**WHAT IS REQUIRED:** From the data, return each line holding the word "agent".

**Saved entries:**
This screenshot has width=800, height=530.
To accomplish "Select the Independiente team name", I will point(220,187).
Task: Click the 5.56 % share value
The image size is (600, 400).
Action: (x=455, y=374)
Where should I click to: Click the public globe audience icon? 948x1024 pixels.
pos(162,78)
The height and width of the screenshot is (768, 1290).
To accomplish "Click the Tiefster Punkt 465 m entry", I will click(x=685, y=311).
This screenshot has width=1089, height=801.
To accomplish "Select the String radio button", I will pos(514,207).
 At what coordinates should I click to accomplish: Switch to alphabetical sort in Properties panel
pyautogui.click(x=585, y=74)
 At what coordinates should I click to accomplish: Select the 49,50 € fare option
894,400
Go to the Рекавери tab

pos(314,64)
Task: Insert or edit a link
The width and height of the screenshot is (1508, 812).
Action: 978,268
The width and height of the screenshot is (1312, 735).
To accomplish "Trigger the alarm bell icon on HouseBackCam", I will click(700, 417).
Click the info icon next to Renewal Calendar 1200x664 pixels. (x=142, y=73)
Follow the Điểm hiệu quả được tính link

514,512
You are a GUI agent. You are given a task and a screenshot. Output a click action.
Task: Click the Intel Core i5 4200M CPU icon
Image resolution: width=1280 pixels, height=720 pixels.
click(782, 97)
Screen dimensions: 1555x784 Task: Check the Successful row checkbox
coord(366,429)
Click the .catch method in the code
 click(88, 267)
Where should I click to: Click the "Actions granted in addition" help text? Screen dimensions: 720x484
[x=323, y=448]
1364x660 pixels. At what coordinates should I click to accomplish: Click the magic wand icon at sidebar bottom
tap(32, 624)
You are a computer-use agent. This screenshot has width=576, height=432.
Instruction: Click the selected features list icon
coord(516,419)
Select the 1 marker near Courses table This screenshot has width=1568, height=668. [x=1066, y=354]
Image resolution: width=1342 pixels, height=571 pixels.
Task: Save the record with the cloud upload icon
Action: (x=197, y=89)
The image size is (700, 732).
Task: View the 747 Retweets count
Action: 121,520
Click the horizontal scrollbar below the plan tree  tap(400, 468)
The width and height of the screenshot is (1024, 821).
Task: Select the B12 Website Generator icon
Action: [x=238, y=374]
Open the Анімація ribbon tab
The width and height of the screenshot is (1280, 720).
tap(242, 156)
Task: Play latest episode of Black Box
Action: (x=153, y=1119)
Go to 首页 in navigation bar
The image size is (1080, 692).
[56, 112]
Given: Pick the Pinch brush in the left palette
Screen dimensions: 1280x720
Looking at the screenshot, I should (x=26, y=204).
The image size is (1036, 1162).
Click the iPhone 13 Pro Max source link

**EXERCISE RESULT:**
You are a GUI agent. You are given a task and a screenshot. Output a click action.
You are a computer-use agent. This screenshot has width=576, height=432.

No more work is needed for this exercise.